COMENTÁRIO
Portanto, as multidões se admiravam com Jesus, devido ao seu jeito de acolher,
porque se sentiam representadas pela sua mensagem humanizadora e, é claro,
porque também queriam aproveitar-se materialmente dos sinais realizados por
ele, o que será advertido por ele mesmo no discurso seguinte, como veremos nos
próximos domingos.
As multidões seguiam Jesus enquanto «estava próxima a
Páscoa, a festa dos judeus» (v. 4). Com isso, o evangelista enfatiza Jesus
como único sinal autêntico de libertação e alternativa para aquele povo
abandonado como ovelha sem pastor. A Páscoa, como “festa dos judeus”, tinha
sido transformada em instrumento de exploração, dominação e manutenção da ordem
vigente. Por isso, mesmo sutilmente, o evangelista apresenta uma grande ironia:
aquela festa celebrada em Jerusalém já não era Páscoa de Iahweh, não era mais a
celebração da libertação do povo pobre escravizado, mas a “festa dos judeus”. É
importante recordar que quando João usa o termo judeus, e o faz com bastante
frequência, não se refere a todo o povo, mas às classes e grupos dirigentes,
principalmente aos sacerdotes do templo que, de fato, tinham desfigurado o
rosto verdadeiro de Deus. Assim, Jesus é apresentado como a alternativa de Deus
à religião opressora do templo, e os primeiros a perceber isso são as pessoas
mais simples e humildes, os pobres e excluídos que o seguem, as pessoas que
tinham sido abandonadas pelos maus pastores de Israel.
A multidão que segue Jesus é um povo com necessidades
concretas que não podem ser ignoradas. E Jesus reconhece logo qual é a primeira
necessidade: o alimento. De acordo com o texto, ninguém lhe pediu nada, ninguém
lhe disse que estava com fome; foi ele mesmo quem percebeu e logo se
solidarizou, se preocupou com a fome do povo. Jesus se sente responsável, junto
com seus discípulos, e transmite essa responsabilidade para a sua comunidade
cristã, ao longo da história. Ele percebeu que aquele seria um bom momento para
medir o aprendizado e a maturidade dos seus discípulos, por isso, provocou
Filipe, mesmo já sabendo o que iria fazer: «Onde vamos comprar pão para que
eles possam comer?» (v. 5). A resposta de Filipe é baseada em cálculos. Ele
simplesmente apela para o campo da economia, avaliando a situação com as
categorias do mercado: «Nem duzentas moedas de prata bastariam para dar um
pedaço de pão a cada um» (v. 7). Como se vê, a tentação de Filipe é de
reproduzir na comunidade do Reino as relações do sistema econômico, baseado na
lógica de compra e venda, enquanto a dinâmica da comunidade cristã deve ser
outra: a partilha.

TRECHO DA LISTAGEM
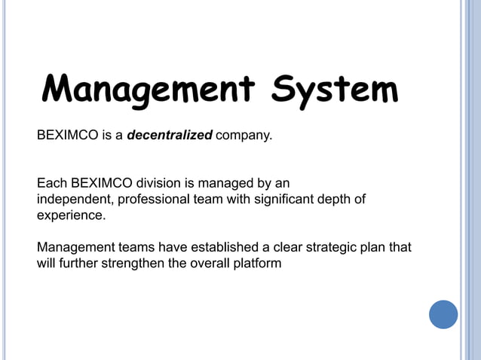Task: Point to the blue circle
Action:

TAREFAS
**a.** No comentário sobre Jesus e as multidões, a quem João se refere quando usa o termo "judeus"?
**b.** Prossiga o comentário sobre Jesus e as multidões a partir do ponto em que ele termina.

RESULTADOS
**a.** Às classes e grupos dirigentes, principalmente aos sacerdotes do templo.

**b.**
André, o outro discípulo que interage com Jesus e atua
diretamente no episódio, parece começar a compreender a lógica de Jesus, embora
ainda não tivesse muita convicção: «Está aqui um menino com cinco pães de
cevada e dois peixes. Mas o que é isso para tanta gente?» (v. 9). Ora, enquanto
Filipe pensou em solucionar o problema com base na lógica do mercado, através
das relações de compra-venda, André olhou para a própria comunidade, percebendo
o que já tinha para ser colocado em comum, mesmo reconhecendo não ser
suficiente. Aqui está a transição para a proposta de Jesus, que é a lógica do
Reino: a solução dos problemas da comunidade deve ser buscada em seu próprio
interior, ou seja, a partir de dentro. Os cristãos e cristãs não podem esperar
chegarem as condições ideais para o Reino de Deus se estabelecer plenamente;
devem começar a viver os valores do Reino, mesmo em condições desfavoráveis,
com o pouco que tem, e é assim que o Reino vai se edificando na história, aos
poucos, a tempo e contratempo.
Embora considerando insuficiente, a observação de André é
muito importante e merece ser recordada: «um menino tem cinco pães de cevada
e dois peixes». Um menino era uma figura muito pouco representativa na
época, sem nenhum valor reconhecido, uma vez que não produzia. Para enfatizar
ainda mais esse aspecto, o evangelista emprega o diminutivo: um menininho (em
grego: παιδάριον – paidárion),
embora a tradução do lecionário não favoreça a percepção desse detalhe. À luz
da lógica vigente, um menininho era uma pessoa que nada nada teria a contribuir
na solução de um grande problema. Pelo contrário, ele era visto como parte do
problema, ao invés de iluminar a solução. Isso torna a ideia de André altamente
revolucionária para o contexto, embora necessite aprimorá-la. O pão de cevada
era o alimento dos pobres, pois a cevada era o grão mais barato; os ricos
comiam o pão de trigo. Os dois peixes servem de complemento numérico para
chegar a sete, número que evoca completude. Certamente, essa quantidade era
tudo o que a família do menininho tinha levado. Com isso, o evangelista indica
que, para resolver os problemas mais urgentes, é suficiente cada um colocar à
disposição de todos o pouco que tem, o que André ainda não tinha compreendido
suficientemente, mas estava a caminho da plena compreensão. O menininho com os
cinco pães e os dois peixes é, portanto, a imagem ideal do discípulo/discípula
e da comunidade cristã. Antes de tudo, para entrar na lógica do Reino é
necessário fazer-se e reconhecer-se pequeno. Reino de Deus e grandeza são
incompatíveis. Não importa a quantidade daquilo que se tem, mas a disposição de
colocar a serviço do próximo é o que realmente conta. As soluções para os
problemas da comunidade devem vir de dentro, e dependem essencialmente dos
pequeninos. A comunidade é saciada quando o pouco que cada um tem é colocado em
comum; isso ocorre quando cada um considera aquilo que tem como dom de Deus e,
por isso, destina à partilha.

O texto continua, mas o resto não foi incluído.